#### Selected passage ####
THE local manufacturing sector recorded an improved performance in August this year, particularly on the rate of hiring for new employment in the sector.
In its monthly report on the country’s purchasing managers index (PMI), S&P Global said the Philippines hit a PMI of 51.2 in August, “marginally” improving from the 50.8 PMI recorded in July.
“While this signalled a stronger improvement in the health of the sector, the uptick was weaker than the series average,” S&P Global said.
A country’s PMI is meant to gauge the health of its manufacturing sector. It is calculated as a weighted average of five individual subcomponents. Readings above 50 show growth in the industry while readings below the 50 threshold signal a contraction in the manufacturing sector. A reading of 50, meanwhile, showed no change to the sector.
“August PMI data signalled an improvement in operating conditions across the Philippines manufacturing sector. Encouragingly, employment increased
strongly and at the sharpest pace since mid-2017,” Maryam Baluch, Economist at S&P Global Market Intelligence, said.
The report further said strong gains in workforce numbers helped boost the latest headline PMI figure during August.
“Firms hired additional staff for the fourth consecutive month as firms hoped for expansion in production in the coming months. Additionally, the rate of job creation was the fastest since June 2017,” the report read.
####
--- What this exercise asks ---
**a)** What PMI reading did the Philippines post in August, according to the manufacturing article?
**b)** Which people and organizations are named in the manufacturing article? List every one.
**c)** Rewrite the paragraph of the manufacturing article beginning "A country's PMI is meant to gauge" as a short bulleted list that keeps its main facts.
#### Entries supplied ####
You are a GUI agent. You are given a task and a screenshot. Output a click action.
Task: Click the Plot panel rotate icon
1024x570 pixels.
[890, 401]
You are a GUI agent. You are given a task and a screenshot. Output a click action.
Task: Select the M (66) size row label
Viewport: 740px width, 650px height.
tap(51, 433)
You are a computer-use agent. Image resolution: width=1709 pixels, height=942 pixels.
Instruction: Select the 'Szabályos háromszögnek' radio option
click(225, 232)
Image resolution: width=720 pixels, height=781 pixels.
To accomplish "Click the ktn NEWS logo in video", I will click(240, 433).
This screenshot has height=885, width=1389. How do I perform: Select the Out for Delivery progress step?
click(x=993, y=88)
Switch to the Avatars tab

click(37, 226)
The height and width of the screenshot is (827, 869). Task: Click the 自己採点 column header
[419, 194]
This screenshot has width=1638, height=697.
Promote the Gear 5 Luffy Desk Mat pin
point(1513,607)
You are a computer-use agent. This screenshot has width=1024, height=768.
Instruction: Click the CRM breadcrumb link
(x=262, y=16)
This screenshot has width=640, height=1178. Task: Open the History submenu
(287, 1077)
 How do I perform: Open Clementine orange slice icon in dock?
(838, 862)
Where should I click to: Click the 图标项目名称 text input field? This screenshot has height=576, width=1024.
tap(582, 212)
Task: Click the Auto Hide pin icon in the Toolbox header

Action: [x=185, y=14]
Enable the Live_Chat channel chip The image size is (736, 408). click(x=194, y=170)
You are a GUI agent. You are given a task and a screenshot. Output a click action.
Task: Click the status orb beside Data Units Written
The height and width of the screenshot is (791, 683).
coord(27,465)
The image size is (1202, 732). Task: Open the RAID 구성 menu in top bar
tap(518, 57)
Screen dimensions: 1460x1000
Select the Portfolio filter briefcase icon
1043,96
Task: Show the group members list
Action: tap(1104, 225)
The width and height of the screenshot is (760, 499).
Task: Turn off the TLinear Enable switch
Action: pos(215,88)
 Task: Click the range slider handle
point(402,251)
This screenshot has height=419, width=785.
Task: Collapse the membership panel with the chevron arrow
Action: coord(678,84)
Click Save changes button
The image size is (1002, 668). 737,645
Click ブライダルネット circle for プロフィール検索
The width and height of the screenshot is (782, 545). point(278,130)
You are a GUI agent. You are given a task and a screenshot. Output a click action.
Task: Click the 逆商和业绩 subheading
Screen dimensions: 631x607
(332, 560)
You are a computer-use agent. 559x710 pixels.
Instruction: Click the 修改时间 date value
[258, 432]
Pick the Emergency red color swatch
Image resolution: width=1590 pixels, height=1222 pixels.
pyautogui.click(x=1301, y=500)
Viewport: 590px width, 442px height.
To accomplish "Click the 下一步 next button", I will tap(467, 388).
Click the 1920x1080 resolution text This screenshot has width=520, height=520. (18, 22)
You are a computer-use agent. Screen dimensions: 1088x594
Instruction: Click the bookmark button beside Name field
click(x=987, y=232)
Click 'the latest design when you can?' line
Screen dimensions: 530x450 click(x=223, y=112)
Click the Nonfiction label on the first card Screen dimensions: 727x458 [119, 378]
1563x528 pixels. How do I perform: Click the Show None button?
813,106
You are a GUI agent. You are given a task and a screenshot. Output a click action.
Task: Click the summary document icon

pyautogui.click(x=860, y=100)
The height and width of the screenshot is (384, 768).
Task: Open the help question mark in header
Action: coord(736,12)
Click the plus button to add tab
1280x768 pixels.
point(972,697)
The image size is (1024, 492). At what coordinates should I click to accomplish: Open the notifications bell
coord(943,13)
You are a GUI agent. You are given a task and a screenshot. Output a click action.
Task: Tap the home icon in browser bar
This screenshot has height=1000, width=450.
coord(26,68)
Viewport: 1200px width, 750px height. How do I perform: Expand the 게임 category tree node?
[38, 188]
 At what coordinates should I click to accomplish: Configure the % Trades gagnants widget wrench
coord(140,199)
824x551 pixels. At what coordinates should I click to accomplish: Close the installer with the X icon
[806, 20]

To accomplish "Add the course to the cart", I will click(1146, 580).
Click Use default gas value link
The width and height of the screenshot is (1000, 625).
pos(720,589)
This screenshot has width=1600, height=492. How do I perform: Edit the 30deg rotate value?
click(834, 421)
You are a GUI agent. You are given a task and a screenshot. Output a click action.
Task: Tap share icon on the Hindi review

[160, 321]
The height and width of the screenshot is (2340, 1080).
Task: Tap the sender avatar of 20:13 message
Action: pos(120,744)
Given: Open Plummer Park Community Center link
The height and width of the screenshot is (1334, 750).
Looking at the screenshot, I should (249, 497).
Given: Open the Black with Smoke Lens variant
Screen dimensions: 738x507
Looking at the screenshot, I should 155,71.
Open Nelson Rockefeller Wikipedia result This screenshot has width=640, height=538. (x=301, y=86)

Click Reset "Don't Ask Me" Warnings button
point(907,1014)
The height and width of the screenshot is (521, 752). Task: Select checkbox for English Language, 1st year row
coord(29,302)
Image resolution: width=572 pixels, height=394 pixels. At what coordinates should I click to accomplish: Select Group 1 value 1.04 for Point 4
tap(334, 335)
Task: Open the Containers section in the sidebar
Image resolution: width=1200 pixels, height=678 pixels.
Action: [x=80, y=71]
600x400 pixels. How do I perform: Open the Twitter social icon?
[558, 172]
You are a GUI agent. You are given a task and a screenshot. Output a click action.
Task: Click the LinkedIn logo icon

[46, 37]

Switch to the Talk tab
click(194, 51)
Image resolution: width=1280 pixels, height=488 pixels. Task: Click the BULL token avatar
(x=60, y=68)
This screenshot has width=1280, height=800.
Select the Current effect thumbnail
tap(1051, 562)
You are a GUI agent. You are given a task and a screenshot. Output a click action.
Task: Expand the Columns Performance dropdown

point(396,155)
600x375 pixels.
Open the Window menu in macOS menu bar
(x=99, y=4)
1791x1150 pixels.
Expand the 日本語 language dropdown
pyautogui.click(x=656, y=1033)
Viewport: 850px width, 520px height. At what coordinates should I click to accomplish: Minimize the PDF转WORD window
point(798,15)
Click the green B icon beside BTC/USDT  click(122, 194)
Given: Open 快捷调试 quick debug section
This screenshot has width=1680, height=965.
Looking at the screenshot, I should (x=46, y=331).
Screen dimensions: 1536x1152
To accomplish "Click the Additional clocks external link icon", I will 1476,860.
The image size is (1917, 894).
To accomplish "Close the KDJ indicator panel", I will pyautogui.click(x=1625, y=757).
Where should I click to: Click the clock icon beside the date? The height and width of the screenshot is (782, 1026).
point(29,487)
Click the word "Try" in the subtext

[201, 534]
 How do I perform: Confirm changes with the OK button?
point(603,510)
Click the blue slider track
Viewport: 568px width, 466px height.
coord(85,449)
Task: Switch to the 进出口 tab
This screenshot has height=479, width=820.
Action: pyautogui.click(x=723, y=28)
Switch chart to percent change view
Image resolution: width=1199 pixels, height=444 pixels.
####
--- Responses to the exercise ---
**a)** 51.2

**b)**
- S&P Global
- S&P Global Market Intelligence
- Maryam Baluch

**c)**
- A country's PMI measures the health of its manufacturing sector.
- It is a weighted average of five subcomponents.
- Above 50 means the industry is growing.
- Below 50 means the sector is contracting.
- Exactly 50 means no change.